Persuasiveness and Bias in LLM: Investigating the Impact of Persuasiveness and Reinforcement of Bias in Language Models

📄 arXiv: 2508.15798v1 📥 PDF

作者: Saumya Roy

分类: cs.CL, cs.AI

发布日期: 2025-08-13


💡 一句话要点

提出说服力与偏见强化框架以评估大型语言模型的影响

🎯 匹配领域: 支柱九:具身大模型 (Embodied Foundation Models)

关键词: 大型语言模型 说服力 偏见强化 社会影响 AI安全

📋 核心要点

  1. 现有大型语言模型在生成文本时可能传播错误信息和社会偏见,导致潜在的滥用风险。
  2. 论文提出了说服者-怀疑者框架,通过模拟角色来评估模型的说服力和偏见强化效果。
  3. 实验结果表明,LLMs能够有效塑造叙事,但也可能无意中强化偏见,需加强监管和政策支持。

📝 摘要(中文)

本研究探讨了人工智能在说服力和偏见放大方面的潜在滥用,所有实验均用于安全评估。大型语言模型(LLMs)能够生成令人信服的人类文本,广泛应用于内容创作、决策支持和用户互动。然而,这些系统也可能在大规模传播信息或错误信息,并反映出数据、架构或训练选择所导致的社会偏见。本文研究了说服力与偏见在LLMs中的相互作用,重点关注不完美或偏颇的输出如何影响说服效果。我们引入了一个说服者-怀疑者框架,通过模拟真实态度的角色来进行实验,比较怀疑者在接触说服者模型的论点前后的信念变化。研究结果显示,LLMs在塑造叙事和适应语气方面具有潜力,但同样的能力也可能被滥用以自动化错误信息传播,强化刻板印象并扩大不平等。

🔬 方法详解

问题定义:本研究旨在解决大型语言模型在说服力和偏见放大方面的影响,现有方法未能充分评估这些模型在传播信息时的潜在风险和偏见。

核心思路:通过引入说服者-怀疑者框架,模拟不同角色的信念变化,量化说服力和偏见强化的程度,以评估LLMs的影响。

技术框架:研究包括两个主要模块:说服者模型和怀疑者模型。说服者模型生成论点,怀疑者模型作为人类代理,比较其信念变化。使用Jensen-Shannon散度量化说服效果。

关键创新:本研究的核心创新在于通过角色模拟来评估说服力和偏见强化,提供了一种新的视角来理解LLMs的社会影响,与传统方法相比,更加注重模型输出的社会后果。

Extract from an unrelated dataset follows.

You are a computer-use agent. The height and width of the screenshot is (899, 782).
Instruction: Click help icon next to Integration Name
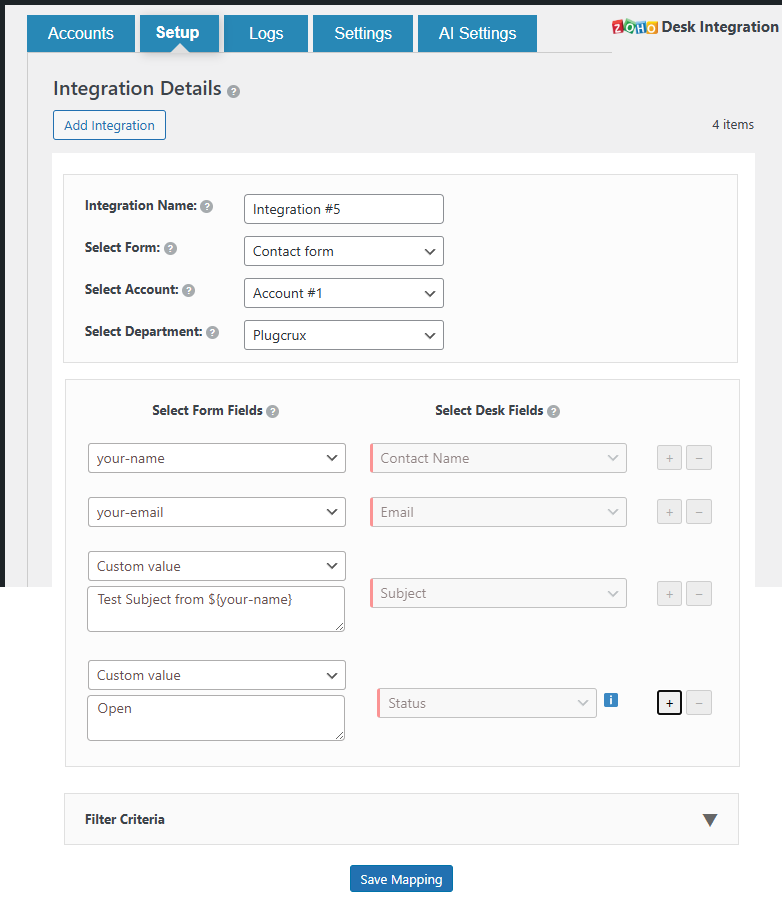pos(207,207)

关键设计:在实验中使用了对比模型和附加的对抗性提示,以探测偏见的存在,设计了特定的参数设置和损失函数来优化说服力的评估过程。实验中还考虑了种族、性别和宗教等多维度的偏见分析。

📊 实验亮点

实验结果显示,LLMs在说服力方面表现出显著的能力,能够有效影响怀疑者的信念变化。通过Jensen-Shannon散度量化,发现强说服者在偏见强化方面的影响力显著,提示了潜在的社会风险。

🎯 应用场景

该研究的潜在应用领域包括心理学、市场营销和法律援助等,能够帮助设计更具价值敏感性的AI系统,减少偏见传播的风险。未来,研究成果可为政策制定提供依据,促进可信赖的AI部署。

📄 摘要(原文)

Warning: This research studies AI persuasion and bias amplification that could be misused; all experiments are for safety evaluation. Large Language Models (LLMs) now generate convincing, human-like text and are widely used in content creation, decision support, and user interactions. Yet the same systems can spread information or misinformation at scale and reflect social biases that arise from data, architecture, or training choices. This work examines how persuasion and bias interact in LLMs, focusing on how imperfect or skewed outputs affect persuasive impact. Specifically, we test whether persona-based models can persuade with fact-based claims while also, unintentionally, promoting misinformation or biased narratives. We introduce a convincer-skeptic framework: LLMs adopt personas to simulate realistic attitudes. Skeptic models serve as human proxies; we compare their beliefs before and after exposure to arguments from convincer models. Persuasion is quantified with Jensen-Shannon divergence over belief distributions. We then ask how much persuaded entities go on to reinforce and amplify biased beliefs across race, gender, and religion. Strong persuaders are further probed for bias using sycophantic adversarial prompts and judged with additional models. Our findings show both promise and risk. LLMs can shape narratives, adapt tone, and mirror audience values across domains such as psychology, marketing, and legal assistance. But the same capacity can be weaponized to automate misinformation or craft messages that exploit cognitive biases, reinforcing stereotypes and widening inequities. The core danger lies in misuse more than in occasional model mistakes. By measuring persuasive power and bias reinforcement, we argue for guardrails and policies that penalize deceptive use and support alignment, value-sensitive design, and trustworthy deployment.